Whatever....I tried to get to get counseling for domestic violence, because she is a survivor of DV, and she obviously needs help in how to relate to men, but she would never seek such therapy. I gave her the name of the agency that does the counseling for free. When her father died, a couple years ago, I tried to get her to talk to a Hospice counselor. She never did that either. She does very little to be proactive in her recovery. She has no interest in NAMI because she would rather sit around in her pajamas feeling sorry for herself and talking on the phone for six hors to her sister (not an exaggeration) than go to a support group for mental illness.

I am tired of this friend. I am tired of her constant criticisms of me, disguised as "humor". I'm tired of the immaturity, the merry-go-round of repetitive chaos, and the disappointment in her inability to be a real friend to me and not just use me as a sounding board.

I'm tired of feeling guilty if I don't make plans to get together with her, and give her advance notice to what the plans are, and make sure it all works out, because she never will do any of that. But she will call me and bitch about how I did not do it.

I am tired of driving 45 minutes to my friend's apartment while she'll never drive to my place to go to a movie around here because she can't be made to go out of her way, but I can. I'm done with that. Done.

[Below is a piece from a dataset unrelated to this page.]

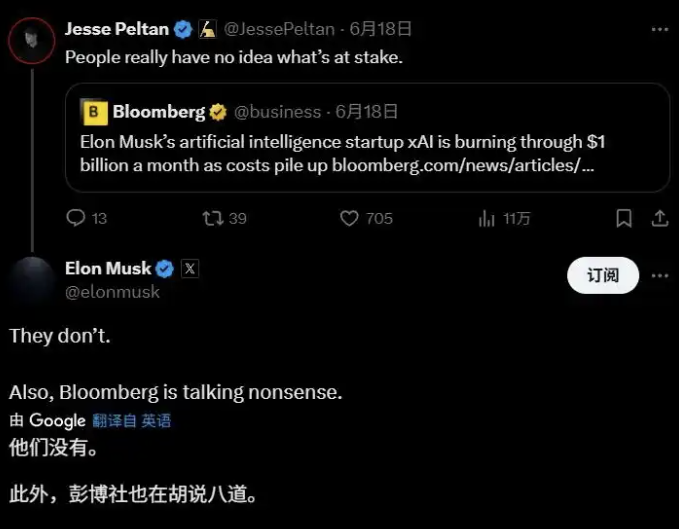Click the 订阅 subscribe button
The image size is (679, 529).
coord(603,275)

I need healthy friendships, and I do have a few of those. I don't need unhealthy ones, and this one is unhealthy for me.

Things hit the fan when I received two text messages she evidently meant to send to someone else - all about me, and how I didn't call her when I said I would, and how she supposedly called me (lies, she never called me) and left me all these messages and I didn't bother to get in touch with her (another lie). And this is how she talks about me behind my back? Self-pitying, narcissistic, immature, game-playing lies? I don't need that kind of shit in my life.